The WHO publishes data on coverage of nicotine-replacement therapy and bupropion by national health systems in 53 countries in Europe. According to the latest data available, only 9% offer reimbursement for bupropion therapy as part of their national healthcare systems, whereas 11% reimburse nicotine-replacement therapy products, such as the patch.[76] The WHO Framework Convention on Tobacco Control of 2003, which currently has more than 160 signatory countries, was the first treaty negotiated under the WHO's auspices and the world's first global public-health treaty.
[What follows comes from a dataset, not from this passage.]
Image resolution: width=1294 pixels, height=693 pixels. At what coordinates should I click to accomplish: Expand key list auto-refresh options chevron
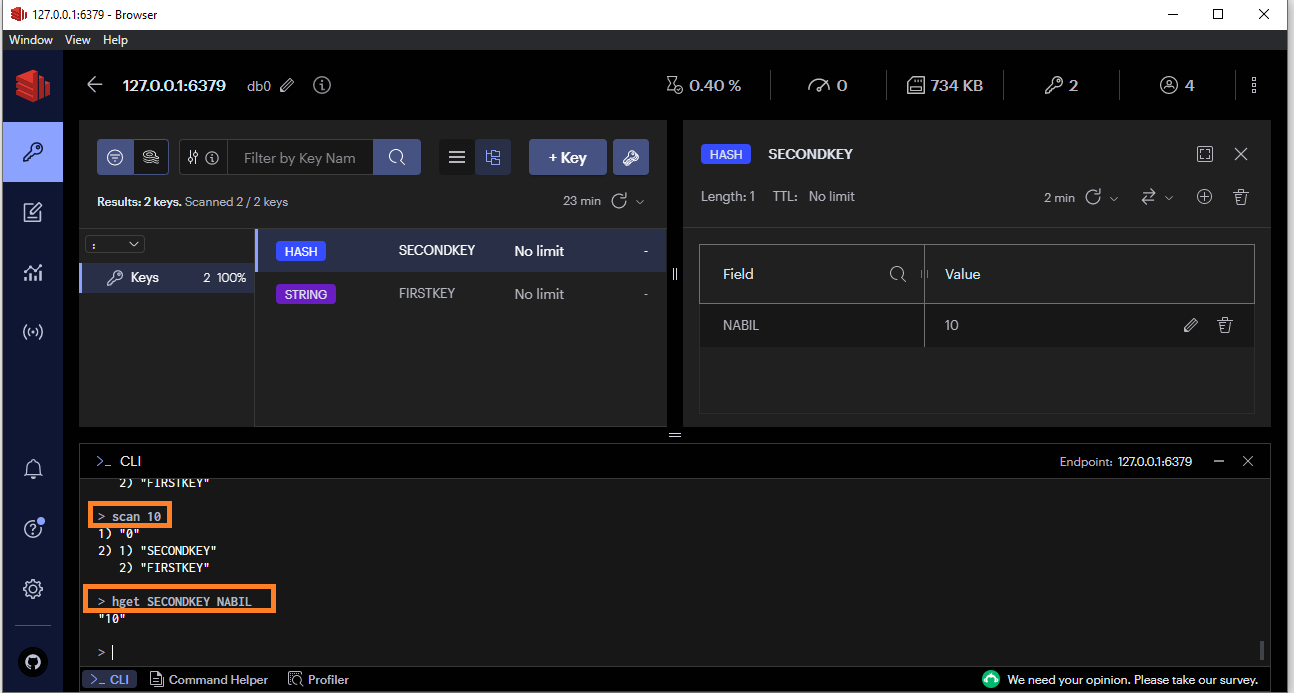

The treaty requires that signatories attempt to address the demand for tobacco, in part, through taxation and bans on advertising; reimbursement of nicotine-replacement therapy or other smoking-cessation aides was not given high priority, but was mentioned as a potentially cost-effective strategy as well.[61]

Is Too Much Attention Focused on Short-term 'payback'?

Policymakers and payers may have conflicting priorities regarding tobacco control. A short-term focus may lead to suboptimal investment in smoking cessation from a broader societal view because of the issue of 'free riders' - employers may leave it to other firms to invest in smoking cessation and reap the benefits when they hire ex-smokers. Members of the legal community have recently devised a proposal to handle situations in which an insured person, who has received an intervention that has a long-time horizon for cost-effectiveness, switches insurers.[62] The proposal is for a mandatory insurance clearinghouse, managed by and operated by the insurers themselves, which would involve transfer payments between insurance companies. The case study described in the proposal was for bariatric surgery, but smoking-cessation therapy could have been an equally valid case. In both cases, insurers may not have sufficient incentives to cover the intervention because they may not pay for themselves within 3 years (the average tenure of a health plan member's enrollment).[62]

Might Smoking Cessation Have a Place in Value-based Purchasing for Insurers & Patients?

Value-based purchasing in health insurance is a way for public and private purchasers to influence the quality and costs of healthcare. Payers can use their purchasing power to improve the quality of health programs, especially by rewarding or penalizing plans or providers using incentives or disincentives.[77] Using coverage of smoking-cessation counseling as a quality benchmark and measure for financial incentives has been proposed for the Medicare hospital value-based purchasing program,[78] and similar measures could be taken by private employers. In addition, plans could waive copayments for smoking-cessation therapies.

Is Smoking Cessation Treated Differently than Other Preventive Strategies with Limited Evidence of Short-term Payback?

Smoking cessation has been called the gold standard of preventive treatment.[68] It is estimated that an investment of US$1 million into an anti-tobacco education program would save 7000 person-years of life. This makes smoking cessation approximately ten-times more valuable than other preventive-care strategies that receive near-universal coverage by payers, such as treatment for diabetes, hypertension and dyslipidemia.[63] Perhaps there is a connection between the perceived short-term return on investment, actual coverage of different preventive strategies and the apparent self-inflicted nature of smoking-related health problems.